PLANS by a team of US and Italian doctors to clone human babies could just as easily be legally carried out in Australia, a Catholic bioethicist warned last week.
Queensland Bioethics Centre director Ray Campbell condemned the US-Italian team’s human cloning plans which were announced at a press conference in Rome on March 9.
He said human reproduction using cloning technology was contrary to human dignity and not permitted in accordance with the Universal Declaration on the Human Genome and Human Rights.
“This United Nations declaration, made in 1997, is in agreement with the position of the Catholic Church and many others,” he said.
“It is now clear that there are people who are prepared to go down this path if allowed, whatever others say about the respect for dignity of the human person and the risks involved.”
Mr Campbell said the United Nations had called for legislation to ban human cloning.
“Last year the Australian Catholic Bishops’ Conference and the Queensland Bioethics Centre made submissions to the Federal Inquiry into Scientific, Ethical and Regulatory Considerations Relevant to Cloning of Human Beings,” he said.
“Both the bishops’ conference and the Queensland Bioethics Centre, along with others, called for the introduction of legislation to ban cloning in Australia. We need clear legislation in Australia by banning human cloning.”
Catholic News Service reported that the cloning plans also drew negative reaction from the Vatican.

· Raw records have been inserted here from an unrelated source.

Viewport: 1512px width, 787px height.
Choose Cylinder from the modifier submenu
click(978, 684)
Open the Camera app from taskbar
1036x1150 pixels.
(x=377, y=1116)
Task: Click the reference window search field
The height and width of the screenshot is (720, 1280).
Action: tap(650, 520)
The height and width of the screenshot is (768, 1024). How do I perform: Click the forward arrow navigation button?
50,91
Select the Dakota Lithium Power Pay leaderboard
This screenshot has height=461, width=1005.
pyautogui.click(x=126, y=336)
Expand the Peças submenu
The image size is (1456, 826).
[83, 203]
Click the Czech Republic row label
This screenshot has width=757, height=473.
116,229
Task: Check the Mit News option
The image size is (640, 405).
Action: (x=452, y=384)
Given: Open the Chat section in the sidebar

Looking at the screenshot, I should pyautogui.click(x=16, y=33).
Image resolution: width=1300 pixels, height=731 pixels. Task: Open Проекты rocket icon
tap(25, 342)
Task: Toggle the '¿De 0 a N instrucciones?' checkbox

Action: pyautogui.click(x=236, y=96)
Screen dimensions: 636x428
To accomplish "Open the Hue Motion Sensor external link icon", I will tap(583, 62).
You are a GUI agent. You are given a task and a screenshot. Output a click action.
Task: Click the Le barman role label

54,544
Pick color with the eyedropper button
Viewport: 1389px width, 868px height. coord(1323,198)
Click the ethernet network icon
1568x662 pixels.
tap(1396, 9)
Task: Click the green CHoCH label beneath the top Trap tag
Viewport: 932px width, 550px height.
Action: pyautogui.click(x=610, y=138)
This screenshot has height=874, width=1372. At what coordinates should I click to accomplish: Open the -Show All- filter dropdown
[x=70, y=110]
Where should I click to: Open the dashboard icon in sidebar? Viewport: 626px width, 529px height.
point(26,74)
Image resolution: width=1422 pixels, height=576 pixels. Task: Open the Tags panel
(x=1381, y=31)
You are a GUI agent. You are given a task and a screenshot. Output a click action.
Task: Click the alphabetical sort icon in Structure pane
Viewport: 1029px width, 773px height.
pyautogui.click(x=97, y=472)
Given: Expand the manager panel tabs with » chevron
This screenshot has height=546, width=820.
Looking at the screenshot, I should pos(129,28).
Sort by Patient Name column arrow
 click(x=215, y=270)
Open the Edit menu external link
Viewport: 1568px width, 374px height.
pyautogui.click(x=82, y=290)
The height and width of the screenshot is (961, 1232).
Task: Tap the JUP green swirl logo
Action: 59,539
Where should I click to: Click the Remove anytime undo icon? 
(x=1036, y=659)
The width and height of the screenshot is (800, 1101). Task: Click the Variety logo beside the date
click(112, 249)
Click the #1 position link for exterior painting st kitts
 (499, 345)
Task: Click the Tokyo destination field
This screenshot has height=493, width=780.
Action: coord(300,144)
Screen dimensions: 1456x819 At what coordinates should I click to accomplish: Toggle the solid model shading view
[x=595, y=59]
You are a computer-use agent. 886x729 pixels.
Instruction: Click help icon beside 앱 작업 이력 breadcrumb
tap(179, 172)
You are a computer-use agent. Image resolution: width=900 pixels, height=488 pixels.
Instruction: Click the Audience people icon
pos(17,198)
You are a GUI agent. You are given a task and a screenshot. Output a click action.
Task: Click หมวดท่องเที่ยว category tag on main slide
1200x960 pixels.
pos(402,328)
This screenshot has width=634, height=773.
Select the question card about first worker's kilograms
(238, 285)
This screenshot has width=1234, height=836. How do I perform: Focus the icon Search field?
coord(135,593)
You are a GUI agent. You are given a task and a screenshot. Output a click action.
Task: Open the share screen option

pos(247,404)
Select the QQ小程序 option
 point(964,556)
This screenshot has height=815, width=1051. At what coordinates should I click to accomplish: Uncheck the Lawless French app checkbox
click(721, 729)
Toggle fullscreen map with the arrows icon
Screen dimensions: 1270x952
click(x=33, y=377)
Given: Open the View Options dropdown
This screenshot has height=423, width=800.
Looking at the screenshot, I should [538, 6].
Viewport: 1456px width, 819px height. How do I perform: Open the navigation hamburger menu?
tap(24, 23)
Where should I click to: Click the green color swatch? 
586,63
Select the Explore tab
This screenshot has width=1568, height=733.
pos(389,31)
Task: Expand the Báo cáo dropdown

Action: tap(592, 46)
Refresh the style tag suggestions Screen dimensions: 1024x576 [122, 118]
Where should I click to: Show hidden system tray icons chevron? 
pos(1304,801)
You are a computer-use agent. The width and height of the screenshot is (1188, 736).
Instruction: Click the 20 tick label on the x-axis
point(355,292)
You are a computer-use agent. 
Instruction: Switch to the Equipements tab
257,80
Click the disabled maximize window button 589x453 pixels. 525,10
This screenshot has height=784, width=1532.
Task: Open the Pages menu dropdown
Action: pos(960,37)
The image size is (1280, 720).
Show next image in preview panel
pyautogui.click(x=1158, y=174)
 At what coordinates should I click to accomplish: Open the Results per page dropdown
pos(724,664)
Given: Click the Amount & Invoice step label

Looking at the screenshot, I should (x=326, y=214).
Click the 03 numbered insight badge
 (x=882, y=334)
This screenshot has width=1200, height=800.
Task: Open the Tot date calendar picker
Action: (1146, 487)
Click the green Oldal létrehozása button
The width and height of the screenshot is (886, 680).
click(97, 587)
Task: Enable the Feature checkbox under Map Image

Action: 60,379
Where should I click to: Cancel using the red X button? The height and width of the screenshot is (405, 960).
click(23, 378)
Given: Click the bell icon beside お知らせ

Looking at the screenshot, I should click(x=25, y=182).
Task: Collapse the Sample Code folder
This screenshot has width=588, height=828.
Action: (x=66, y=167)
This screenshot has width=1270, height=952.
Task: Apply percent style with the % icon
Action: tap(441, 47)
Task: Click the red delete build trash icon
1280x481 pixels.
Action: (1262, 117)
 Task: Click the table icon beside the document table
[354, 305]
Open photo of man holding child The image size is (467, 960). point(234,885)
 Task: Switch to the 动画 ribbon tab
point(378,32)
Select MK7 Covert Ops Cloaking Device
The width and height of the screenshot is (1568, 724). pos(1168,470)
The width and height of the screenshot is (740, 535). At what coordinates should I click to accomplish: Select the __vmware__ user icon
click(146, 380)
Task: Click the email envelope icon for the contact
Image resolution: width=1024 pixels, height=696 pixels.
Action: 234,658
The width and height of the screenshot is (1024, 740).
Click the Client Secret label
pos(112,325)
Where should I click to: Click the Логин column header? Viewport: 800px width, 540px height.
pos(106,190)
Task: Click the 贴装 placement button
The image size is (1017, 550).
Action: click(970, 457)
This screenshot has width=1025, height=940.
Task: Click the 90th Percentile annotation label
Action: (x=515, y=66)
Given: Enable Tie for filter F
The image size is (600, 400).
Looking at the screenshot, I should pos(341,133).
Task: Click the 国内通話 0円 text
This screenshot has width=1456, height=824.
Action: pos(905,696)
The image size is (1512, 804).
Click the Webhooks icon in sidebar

Vatican experts, however, virtually ignored the team’s March 9 announcement.
Some scientists said the project would inevitably produce premature deaths and physical aberrations, while others called it a publicity stunt with little chance of succeeding.
The cloning team is led by Panayiotis Zavos, a US fertility researcher, and includes Severino Antinori, an Italian fertility doctor who has drawn past criticism for helping women in their 60s to conceive.
The team vowed to press ahead with its project to clone a human baby, saying it would be done in a Mediterranean country, but without specifying which one.